◆ **Page text**
We do want to keep a few elements, namely the function name and the parameter names. These are terminals too! I also see a few options here:

  1. Make it possible to ignore only literal, textual matches. Notice, that we only want to keep things that are referenced by their token kind, and discard the literal matches. We want to keep Identifier, but not 'func'. We could have a DiscardLiteral option for this. If we assume that we make Punctuated work without the punctuation characters, the above could become

    [Rule("statement : 'func' Identifier '(' (Identifier (',' Identifier)*)? ')' '{' statement* '}'", DiscardLiterals = true)]
    private static Statement FunctionDef(IToken name, Punctuated<Token> paramList, IReadOnlyList<Statement> statements) => 
    new Statement.FunctionDef(name.Text, paramList.Values.Select(v => v.Text).ToList(), new Statement.Block(statements));
  2. Still have a notation in the grammar to keep certain tokens.

    [Rule("statement : 'func' +Identifier '(' (+Identifier (',' +Identifier)*)? ')' '{' statement* '}'", DiscardTerminals = true)]
    private static Statement FunctionDef(IToken name, Punctuated<Token> paramList, IReadOnlyList<Statement> statements) => 
    new Statement.FunctionDef(name.Text, paramList.Values.Select(v => v.Text).ToList(), new Statement.Block(statements));
skneko commented 3 years ago

I agree with many points of your design! Good job!

◆ **Dataset content**

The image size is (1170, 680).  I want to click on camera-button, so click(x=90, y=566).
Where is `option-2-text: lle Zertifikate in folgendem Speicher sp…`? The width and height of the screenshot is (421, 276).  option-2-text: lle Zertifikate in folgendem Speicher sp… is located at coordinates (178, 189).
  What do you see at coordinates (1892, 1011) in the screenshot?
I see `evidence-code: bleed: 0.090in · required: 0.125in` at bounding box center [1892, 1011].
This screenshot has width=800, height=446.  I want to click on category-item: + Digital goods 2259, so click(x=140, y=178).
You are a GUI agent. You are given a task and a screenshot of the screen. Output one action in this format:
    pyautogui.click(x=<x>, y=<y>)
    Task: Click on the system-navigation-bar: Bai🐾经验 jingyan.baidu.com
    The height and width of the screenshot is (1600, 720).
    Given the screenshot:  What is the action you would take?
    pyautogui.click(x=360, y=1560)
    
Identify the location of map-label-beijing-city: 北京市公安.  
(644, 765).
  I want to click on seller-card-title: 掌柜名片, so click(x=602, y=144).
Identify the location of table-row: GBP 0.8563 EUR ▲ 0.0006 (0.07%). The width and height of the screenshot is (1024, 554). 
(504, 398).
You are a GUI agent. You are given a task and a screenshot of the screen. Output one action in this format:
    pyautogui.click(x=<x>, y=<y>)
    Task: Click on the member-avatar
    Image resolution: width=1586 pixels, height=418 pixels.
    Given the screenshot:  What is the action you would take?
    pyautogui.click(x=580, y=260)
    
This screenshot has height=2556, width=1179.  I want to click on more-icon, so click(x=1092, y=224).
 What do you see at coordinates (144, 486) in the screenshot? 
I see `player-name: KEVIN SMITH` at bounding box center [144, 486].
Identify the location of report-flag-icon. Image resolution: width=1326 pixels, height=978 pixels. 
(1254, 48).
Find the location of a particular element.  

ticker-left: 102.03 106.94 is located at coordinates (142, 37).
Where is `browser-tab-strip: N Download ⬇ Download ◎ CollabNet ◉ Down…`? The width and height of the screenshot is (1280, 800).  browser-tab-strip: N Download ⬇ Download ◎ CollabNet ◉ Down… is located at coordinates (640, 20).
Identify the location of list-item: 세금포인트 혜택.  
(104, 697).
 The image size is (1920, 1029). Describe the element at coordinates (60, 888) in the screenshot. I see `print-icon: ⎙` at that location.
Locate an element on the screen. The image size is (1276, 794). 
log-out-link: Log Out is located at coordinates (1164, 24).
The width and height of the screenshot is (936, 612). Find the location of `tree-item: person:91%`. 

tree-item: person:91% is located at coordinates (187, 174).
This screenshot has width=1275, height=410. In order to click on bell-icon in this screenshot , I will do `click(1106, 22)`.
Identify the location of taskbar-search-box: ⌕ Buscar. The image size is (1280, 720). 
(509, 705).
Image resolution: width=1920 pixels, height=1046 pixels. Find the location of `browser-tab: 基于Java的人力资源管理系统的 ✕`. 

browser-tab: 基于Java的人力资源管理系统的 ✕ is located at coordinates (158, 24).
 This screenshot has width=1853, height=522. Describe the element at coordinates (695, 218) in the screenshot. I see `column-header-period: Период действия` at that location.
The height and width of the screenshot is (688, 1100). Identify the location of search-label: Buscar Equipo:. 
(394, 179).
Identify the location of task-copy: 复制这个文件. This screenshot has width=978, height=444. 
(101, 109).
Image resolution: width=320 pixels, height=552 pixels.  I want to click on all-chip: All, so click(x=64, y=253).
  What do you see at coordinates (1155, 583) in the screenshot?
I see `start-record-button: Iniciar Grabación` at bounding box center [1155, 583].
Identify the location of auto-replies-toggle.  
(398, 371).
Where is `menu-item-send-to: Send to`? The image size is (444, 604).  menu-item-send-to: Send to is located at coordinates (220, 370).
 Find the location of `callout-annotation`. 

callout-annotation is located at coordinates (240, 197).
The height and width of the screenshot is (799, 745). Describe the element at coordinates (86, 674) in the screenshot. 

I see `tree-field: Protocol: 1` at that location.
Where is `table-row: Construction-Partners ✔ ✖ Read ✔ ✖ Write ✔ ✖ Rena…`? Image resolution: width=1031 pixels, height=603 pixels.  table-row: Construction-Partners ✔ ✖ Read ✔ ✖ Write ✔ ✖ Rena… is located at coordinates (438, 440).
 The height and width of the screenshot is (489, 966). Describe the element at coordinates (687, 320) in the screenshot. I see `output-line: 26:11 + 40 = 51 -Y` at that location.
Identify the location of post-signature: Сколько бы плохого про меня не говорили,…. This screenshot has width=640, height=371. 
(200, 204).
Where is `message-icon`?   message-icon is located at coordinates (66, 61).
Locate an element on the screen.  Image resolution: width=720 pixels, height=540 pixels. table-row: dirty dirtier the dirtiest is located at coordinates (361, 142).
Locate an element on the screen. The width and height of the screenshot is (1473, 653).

◆ **Work instructions**
1) According to the grammar discussion, which elements should be kept?
2) Return the part of the grammar discussion from "1. Make it possible" to "keep certain tokens.", copied verbatim.
The rows have nothing to do with the grammar discussion.

◆ **Expected responses**
1) The function name and the parameter names.

2)
1. Make it possible to ignore only literal, textual matches. Notice, that we only want to keep things that are referenced by their token kind, and discard the literal matches. We want to keep Identifier, but not 'func'. We could have a DiscardLiteral option for this. If we assume that we make Punctuated work without the punctuation characters, the above could become

    [Rule("statement : 'func' Identifier '(' (Identifier (',' Identifier)*)? ')' '{' statement* '}'", DiscardLiterals = true)]
    private static Statement FunctionDef(IToken name, Punctuated<Token> paramList, IReadOnlyList<Statement> statements) => 
    new Statement.FunctionDef(name.Text, paramList.Values.Select(v => v.Text).ToList(), new Statement.Block(statements));
  2. Still have a notation in the grammar to keep certain tokens.